The effect on consumer wallets is slower than the profit-squeezing impacts for businesses. However, it eventually trickles down and raises the prices of goods across all industries.

Consumer Spending Patterns

As carrier rate increases raise goods’ costs, consumer spending behaviors shift, creating a ripple effect across retail and other B2C industries. The hiked prices steal spending power from consumers, causing them to become less open to spending money, particularly on discretionary goods. 

Business Challenges and Opportunities

The booming carrier costs are considerably tightening profit margins for parcel carriers, forcing businesses to raise their shipping prices for consumers, which only encourages said consumers to shop elsewhere.

However, companies can find opportunities amongst the challenges, such as:

  • changing inventory location,
  • reducing package weight/dimensions,
  • looking for cheaper rates,
  • using flat-rate shipping and
  • swapping to more sustainable practices.

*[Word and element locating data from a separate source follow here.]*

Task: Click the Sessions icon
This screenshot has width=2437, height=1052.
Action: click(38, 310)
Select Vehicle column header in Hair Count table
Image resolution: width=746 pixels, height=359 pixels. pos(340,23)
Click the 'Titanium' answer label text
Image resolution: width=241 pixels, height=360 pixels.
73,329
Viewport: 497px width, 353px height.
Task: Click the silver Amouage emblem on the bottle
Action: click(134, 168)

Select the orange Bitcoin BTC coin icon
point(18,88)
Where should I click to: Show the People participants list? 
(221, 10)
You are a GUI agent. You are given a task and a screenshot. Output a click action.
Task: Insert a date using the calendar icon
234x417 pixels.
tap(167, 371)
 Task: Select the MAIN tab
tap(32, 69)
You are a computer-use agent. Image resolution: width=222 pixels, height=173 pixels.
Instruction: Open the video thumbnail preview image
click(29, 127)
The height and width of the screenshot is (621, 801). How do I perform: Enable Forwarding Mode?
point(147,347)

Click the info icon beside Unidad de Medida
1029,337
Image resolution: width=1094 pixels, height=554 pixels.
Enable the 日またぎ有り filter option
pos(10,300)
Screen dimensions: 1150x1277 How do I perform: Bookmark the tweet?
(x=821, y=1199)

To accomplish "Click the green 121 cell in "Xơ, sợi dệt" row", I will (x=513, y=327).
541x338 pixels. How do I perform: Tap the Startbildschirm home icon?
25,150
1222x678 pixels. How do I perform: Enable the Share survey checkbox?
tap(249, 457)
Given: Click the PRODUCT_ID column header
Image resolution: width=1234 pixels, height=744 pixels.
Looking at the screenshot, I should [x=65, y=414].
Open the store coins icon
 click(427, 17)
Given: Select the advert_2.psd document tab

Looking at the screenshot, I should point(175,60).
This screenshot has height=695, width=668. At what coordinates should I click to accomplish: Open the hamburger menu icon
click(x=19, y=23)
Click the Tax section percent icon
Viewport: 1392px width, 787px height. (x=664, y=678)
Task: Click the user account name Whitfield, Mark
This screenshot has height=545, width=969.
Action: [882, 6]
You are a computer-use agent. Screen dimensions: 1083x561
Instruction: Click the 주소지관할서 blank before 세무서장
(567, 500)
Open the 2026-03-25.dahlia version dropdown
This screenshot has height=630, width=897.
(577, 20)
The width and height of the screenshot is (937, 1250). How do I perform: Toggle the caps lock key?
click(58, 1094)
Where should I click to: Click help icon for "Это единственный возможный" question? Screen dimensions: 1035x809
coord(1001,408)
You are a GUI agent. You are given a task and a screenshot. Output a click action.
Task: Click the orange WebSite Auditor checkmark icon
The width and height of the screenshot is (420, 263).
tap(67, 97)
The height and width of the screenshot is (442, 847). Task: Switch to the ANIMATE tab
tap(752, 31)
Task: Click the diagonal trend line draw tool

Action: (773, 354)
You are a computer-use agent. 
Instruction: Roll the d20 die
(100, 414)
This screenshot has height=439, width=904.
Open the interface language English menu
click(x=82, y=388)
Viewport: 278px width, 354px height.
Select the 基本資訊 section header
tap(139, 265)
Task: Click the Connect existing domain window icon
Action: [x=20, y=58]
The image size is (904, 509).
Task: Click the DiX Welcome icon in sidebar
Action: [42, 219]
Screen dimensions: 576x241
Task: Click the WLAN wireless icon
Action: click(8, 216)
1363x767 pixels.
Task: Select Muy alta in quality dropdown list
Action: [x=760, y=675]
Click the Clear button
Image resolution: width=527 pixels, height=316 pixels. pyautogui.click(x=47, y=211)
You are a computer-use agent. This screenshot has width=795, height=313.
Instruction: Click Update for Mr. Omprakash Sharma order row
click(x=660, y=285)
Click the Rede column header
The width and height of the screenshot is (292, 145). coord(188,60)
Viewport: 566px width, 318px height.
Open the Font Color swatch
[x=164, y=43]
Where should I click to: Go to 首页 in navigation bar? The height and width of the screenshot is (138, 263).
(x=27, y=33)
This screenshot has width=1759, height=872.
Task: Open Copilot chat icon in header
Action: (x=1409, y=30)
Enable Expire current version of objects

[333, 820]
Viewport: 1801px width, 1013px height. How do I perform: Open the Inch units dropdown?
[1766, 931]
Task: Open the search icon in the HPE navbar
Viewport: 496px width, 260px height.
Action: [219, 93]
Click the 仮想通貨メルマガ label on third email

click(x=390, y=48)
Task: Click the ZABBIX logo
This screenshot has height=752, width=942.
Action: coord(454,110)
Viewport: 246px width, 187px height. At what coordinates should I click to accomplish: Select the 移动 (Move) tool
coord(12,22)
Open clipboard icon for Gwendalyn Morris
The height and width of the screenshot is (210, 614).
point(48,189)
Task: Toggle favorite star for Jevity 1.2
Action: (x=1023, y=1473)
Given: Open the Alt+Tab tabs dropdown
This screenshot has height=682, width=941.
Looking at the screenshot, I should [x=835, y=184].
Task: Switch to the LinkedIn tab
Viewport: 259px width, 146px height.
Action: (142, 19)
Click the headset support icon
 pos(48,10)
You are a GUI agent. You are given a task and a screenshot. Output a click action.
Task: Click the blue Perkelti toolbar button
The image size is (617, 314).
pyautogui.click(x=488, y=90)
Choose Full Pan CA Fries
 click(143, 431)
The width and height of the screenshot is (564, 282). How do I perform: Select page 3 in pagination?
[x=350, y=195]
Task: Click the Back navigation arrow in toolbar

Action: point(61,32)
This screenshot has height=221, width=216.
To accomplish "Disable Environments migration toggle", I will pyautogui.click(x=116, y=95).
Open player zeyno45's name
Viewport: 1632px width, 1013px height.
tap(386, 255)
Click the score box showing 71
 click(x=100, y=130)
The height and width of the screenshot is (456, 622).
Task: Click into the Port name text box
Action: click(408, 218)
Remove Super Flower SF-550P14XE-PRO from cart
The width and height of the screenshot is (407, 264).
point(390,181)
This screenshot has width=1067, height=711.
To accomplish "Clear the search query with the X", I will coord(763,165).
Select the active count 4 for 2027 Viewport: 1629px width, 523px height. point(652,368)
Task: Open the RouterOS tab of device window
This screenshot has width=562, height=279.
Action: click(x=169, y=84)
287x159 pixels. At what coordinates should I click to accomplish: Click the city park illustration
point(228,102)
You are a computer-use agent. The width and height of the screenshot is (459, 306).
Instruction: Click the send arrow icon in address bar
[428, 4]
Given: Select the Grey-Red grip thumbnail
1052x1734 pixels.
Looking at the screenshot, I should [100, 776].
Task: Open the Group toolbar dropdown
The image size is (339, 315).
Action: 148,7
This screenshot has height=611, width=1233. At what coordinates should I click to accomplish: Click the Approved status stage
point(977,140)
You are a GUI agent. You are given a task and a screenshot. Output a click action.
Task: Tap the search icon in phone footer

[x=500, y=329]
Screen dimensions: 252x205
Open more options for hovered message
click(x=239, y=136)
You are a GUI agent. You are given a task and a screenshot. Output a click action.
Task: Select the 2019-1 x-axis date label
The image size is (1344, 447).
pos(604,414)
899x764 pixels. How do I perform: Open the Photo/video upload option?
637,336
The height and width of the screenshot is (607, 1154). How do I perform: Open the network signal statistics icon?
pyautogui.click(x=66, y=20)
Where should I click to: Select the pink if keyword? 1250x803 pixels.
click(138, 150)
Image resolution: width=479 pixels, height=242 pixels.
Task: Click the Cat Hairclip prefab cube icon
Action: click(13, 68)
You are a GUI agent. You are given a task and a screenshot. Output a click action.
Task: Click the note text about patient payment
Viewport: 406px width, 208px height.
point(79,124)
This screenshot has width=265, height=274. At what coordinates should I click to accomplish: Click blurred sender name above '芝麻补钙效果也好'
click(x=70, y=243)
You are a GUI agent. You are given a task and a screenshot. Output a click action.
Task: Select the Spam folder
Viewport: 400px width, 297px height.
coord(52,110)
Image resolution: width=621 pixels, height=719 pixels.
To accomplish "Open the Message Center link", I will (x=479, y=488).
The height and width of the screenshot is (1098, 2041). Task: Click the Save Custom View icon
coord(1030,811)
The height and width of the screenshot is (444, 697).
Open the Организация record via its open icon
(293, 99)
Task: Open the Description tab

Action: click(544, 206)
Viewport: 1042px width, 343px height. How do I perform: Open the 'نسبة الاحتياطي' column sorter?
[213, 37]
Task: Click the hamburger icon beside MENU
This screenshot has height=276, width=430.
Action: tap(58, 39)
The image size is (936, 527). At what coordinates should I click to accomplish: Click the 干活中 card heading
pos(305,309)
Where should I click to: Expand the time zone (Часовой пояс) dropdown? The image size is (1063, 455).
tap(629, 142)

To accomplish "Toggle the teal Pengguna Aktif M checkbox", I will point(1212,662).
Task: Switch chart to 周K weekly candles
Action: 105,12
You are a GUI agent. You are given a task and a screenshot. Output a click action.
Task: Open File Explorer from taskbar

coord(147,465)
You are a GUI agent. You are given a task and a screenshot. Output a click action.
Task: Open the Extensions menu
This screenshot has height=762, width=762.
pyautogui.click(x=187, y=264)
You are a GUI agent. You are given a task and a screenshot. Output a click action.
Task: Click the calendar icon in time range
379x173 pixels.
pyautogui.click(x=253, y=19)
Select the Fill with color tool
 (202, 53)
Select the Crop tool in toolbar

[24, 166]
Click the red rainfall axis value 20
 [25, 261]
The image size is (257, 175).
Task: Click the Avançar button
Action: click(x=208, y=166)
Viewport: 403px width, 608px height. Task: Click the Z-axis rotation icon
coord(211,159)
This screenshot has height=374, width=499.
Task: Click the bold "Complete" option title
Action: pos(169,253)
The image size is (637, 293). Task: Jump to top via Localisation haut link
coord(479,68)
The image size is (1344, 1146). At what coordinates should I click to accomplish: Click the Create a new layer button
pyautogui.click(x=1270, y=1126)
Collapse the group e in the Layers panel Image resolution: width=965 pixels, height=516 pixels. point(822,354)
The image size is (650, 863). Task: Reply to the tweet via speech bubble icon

The Industry’s Response to Carrier Rate Increases

The industry is wrangling with both collaboration and negotiation in response to the rate increases, with many participants doing the following:

  • attempting to develop stronger relationships with current shipping partners;
  • taking advantage of dedicated capacity;
  • looking for ways to reduce weight and volume;
  • requesting volume discounts;
  • negotiating longer contract terms, and
  • using online freight marketplaces.

As the calendar continues flicking through 2024, LTL rates nationwide are expected to rise 4.1% on average. This follows a 2.4% increase last year, according to Avery Vise, vice president of trucking. While this is a penny-pinching hike, the trajectory is more manageable than the industry feared after Yellow collapsed. 

The global containership fleet is set to grow by 6.8% this year, reaching a record high of 2.7 million TEUs. Drewery forecasts predict this overcapacity will depress container freight rates by 33.6%.

Mounting uncertainty surrounding the Suez Canal and the crisis-induced reroutes could impact food costs, greenhouse gas emissions, and foreign trade partnerships worldwide.